O caminho marítimo para o sabor embarca nas raízes da cozinha portuguesa, de norte a sul, apresenta-se como conceito gastronómico do Feitoria cuja pretensão é ousar reunir o maior número de sabores apetecíveis num prato. Feito alcançado na sua plenitude e fruto de muito trabalho de uma equipa dedicada.
O Feitoria sempre foi um restaurante de Portugal para os Descobrimentos, embora trabalhemos com várias técnicas e vários produtos de outros países. Os produtos vêm do Alentejo, de Trás-os-Montes, do Algarve…  Trata-se de um  trabalho feito sem correrias. Não gosto de saltos nem de corridas; gosto de ter os pés bem assentes no chão.

Já diz o ditado popular que “os gostos não se discutem”. Por essa razão, a difícil tarefa de criar comanda a necessidade de juntar os melhores gostos num prato em comunhão com a apresentação porque, afinal, “os olhos também comem”.
O importante é que consigamos reunir o maior número de gostos positivos num prato. Por exemplo, o cozido à portuguesa é muito famoso, porque contém as ligações perfeitas entre todos os produtos para todos os gostos. Não é fácil criar um prato, reunir os produtos que, no conjunto, todos gostem. Assim como tem de haver ligação entre o prato e o vinho. Além disso, o Feitoria é um restaurante de tradição, onde sempre houve a liberdade de criar. É um restaurante para criar. Dá um imenso trabalho e faz com que a equipa perca muito tempo. Mas dá muito gozo.

Ao Feitoria chegam produtos de qualidade provenientes de norte a sul do país, em resultado de uma seleção criteriosa feita pelo chef.
Os produtos têm muito a ver com a região, como a vitela que é à mirandeza, os enchidos de porco (o bísaro, o alentejano), os peixes… Porque não há peixe como o nosso. O produto é a cozinha, pelo que tenho um imenso cuidado com a origem dos produtos que entram no Feitoria, além de que mais vale comprar diretamente ao produtor; e tento ir sempre ao mercado.

De volta ao gosto, o chef José Cordeiro revela que o paladar é o requisito mais importante nos concursos de gastronomia, embora a mesma receita possa ter um sabor e uma apresentação distintas.
70 por cento da avaliação de concursos de gastronomia é destinado ao sabor, porque é este o elemento principal de um prato. Outra parte é conferida à apresentação. Ou seja, um quadro é pintado para estar na parede.
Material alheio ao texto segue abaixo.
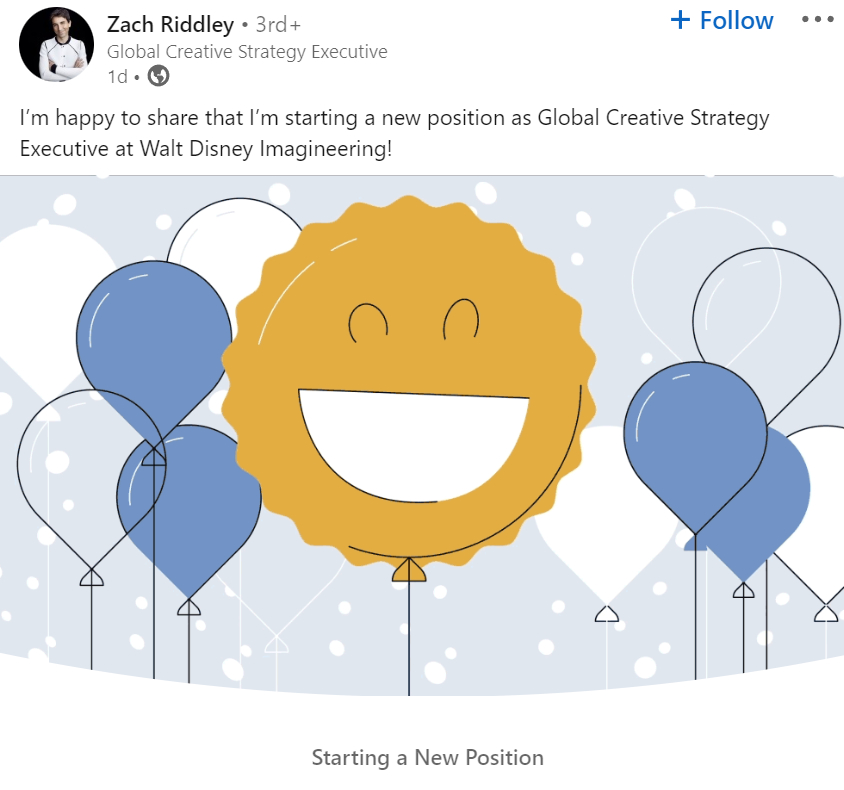844x790 pixels.
Task: Click the Starting a New Position caption
Action: point(427,757)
Em contrapartida, a cozinha é uma arte efémera, porque quando termina um prato ou tirou uma fotografia ou nunca mais o vê. Mesmo que peça um outro à cozinha este nunca é igual ao primeiro. Além disso, basta alterar a quantidade dos ingredientes para transformar o prato. O sabor é, na realidade, muito importante. Tem de estar no ponto, por isso estou sempre a provar na cozinha.
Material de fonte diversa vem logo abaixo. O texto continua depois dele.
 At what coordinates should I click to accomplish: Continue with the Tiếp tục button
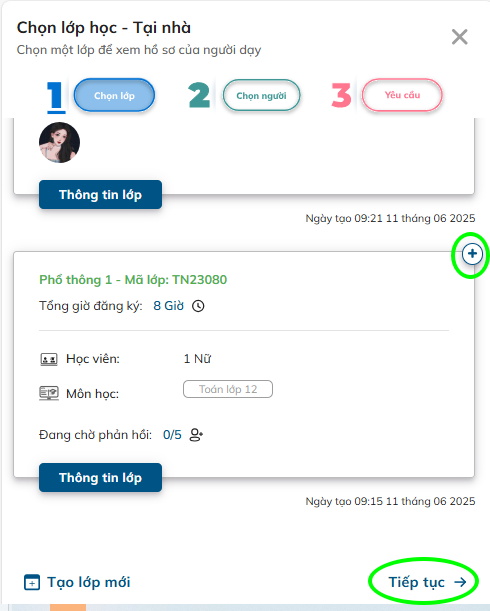coord(424,582)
Ouvir alguém dizer “está no ponto” significa que está perfeito. E a mestria é, muitas vezes, um dom que, mesmo assim, exige ser aperfeiçoado de forma constante.
Temos de nascer com essa qualidade. Está na mão – é a quantidade, a mistura… Quem, na cozinha, faz uma base de azeite, cebola e alho fico maravilhado. É português! Partimos todos desse princípio. Depois há toda uma aprendizagem. Por isso, não me acho ainda um chef de cozinha. Serei um chef de cozinha aos 55 anos. Até lá tenho de experimentar tudo, provar tudo. Ou seja, a experiência é muito importante, assim como é importante comer fora – em todas as regiões de Portugal, noutros países… É preciso conhecer a cozinha regional desde criança. Temos de começar, desde miúdos, a provar de tudo.
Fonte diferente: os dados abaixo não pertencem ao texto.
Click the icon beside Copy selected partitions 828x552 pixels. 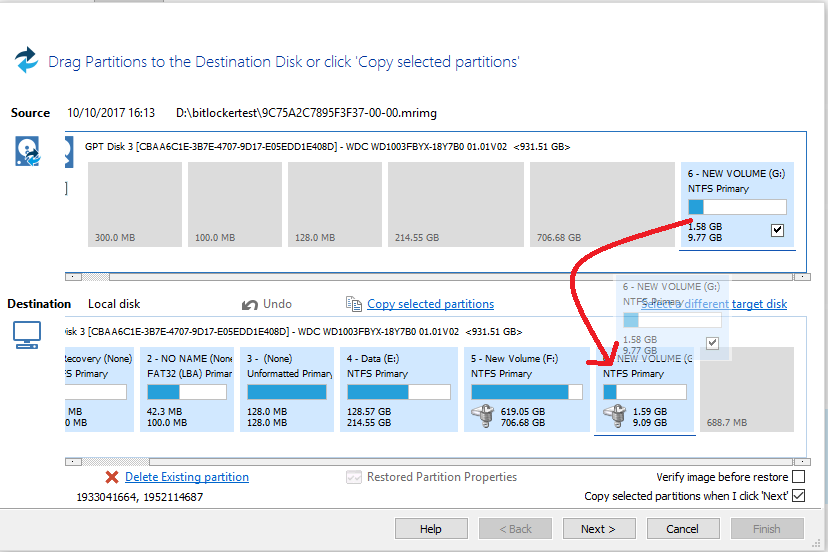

As memórias de uma infância em Angola revelam os sabores do passado, que jamais se refugiam no esquecimento.
Lembro-me de ter comido cabrito com o meu avô em Angola. Lembro-me do sabor do funje feito em Angola. Na primeira vez que comi funge em Lisboa, o sabor de infância veio logo à cabeça. A cozinha que apanhei na infância é a transmontana, apesar de ter corrido o país todo, e adoro a cozinha minhota, porque uma parte da minha vida foi passada no Minho. E nunca mais me vou esquecer de uma chanfana feita por um amigo do meu pai, em Coimbra, devia ter uns 12 anos; nem da primeira vez que comi leitão, na Mealhada.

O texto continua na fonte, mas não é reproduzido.